### Work item
Repeat the data in full. No line may differ from the original.

(Data excerpts)
- - -

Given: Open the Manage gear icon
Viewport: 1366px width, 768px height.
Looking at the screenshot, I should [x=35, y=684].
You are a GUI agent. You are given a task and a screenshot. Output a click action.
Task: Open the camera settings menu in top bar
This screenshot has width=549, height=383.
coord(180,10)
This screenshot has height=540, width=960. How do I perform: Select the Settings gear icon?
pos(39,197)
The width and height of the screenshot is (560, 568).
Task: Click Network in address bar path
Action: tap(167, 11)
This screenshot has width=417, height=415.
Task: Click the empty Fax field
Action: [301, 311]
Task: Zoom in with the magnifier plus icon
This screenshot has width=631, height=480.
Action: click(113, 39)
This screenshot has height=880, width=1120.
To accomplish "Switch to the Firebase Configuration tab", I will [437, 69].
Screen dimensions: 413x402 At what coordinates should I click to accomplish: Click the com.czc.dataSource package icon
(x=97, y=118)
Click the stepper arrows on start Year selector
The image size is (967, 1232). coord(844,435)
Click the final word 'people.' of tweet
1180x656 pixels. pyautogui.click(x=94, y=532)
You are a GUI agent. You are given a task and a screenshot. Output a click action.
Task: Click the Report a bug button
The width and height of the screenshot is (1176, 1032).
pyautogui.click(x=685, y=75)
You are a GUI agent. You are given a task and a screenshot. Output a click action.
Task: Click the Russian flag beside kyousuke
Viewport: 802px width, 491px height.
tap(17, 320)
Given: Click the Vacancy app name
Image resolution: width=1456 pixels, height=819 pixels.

- - -

### Answer for the task
Given: Open the Manage gear icon
Viewport: 1366px width, 768px height.
Looking at the screenshot, I should [x=35, y=684].
You are a GUI agent. You are given a task and a screenshot. Output a click action.
Task: Open the camera settings menu in top bar
This screenshot has width=549, height=383.
coord(180,10)
This screenshot has height=540, width=960. How do I perform: Select the Settings gear icon?
pos(39,197)
The width and height of the screenshot is (560, 568).
Task: Click Network in address bar path
Action: tap(167, 11)
This screenshot has width=417, height=415.
Task: Click the empty Fax field
Action: [301, 311]
Task: Zoom in with the magnifier plus icon
This screenshot has width=631, height=480.
Action: click(113, 39)
This screenshot has height=880, width=1120.
To accomplish "Switch to the Firebase Configuration tab", I will [437, 69].
Screen dimensions: 413x402 At what coordinates should I click to accomplish: Click the com.czc.dataSource package icon
(x=97, y=118)
Click the stepper arrows on start Year selector
The image size is (967, 1232). coord(844,435)
Click the final word 'people.' of tweet
1180x656 pixels. pyautogui.click(x=94, y=532)
You are a GUI agent. You are given a task and a screenshot. Output a click action.
Task: Click the Report a bug button
The width and height of the screenshot is (1176, 1032).
pyautogui.click(x=685, y=75)
You are a GUI agent. You are given a task and a screenshot. Output a click action.
Task: Click the Russian flag beside kyousuke
Viewport: 802px width, 491px height.
tap(17, 320)
Given: Click the Vacancy app name
Image resolution: width=1456 pixels, height=819 pixels.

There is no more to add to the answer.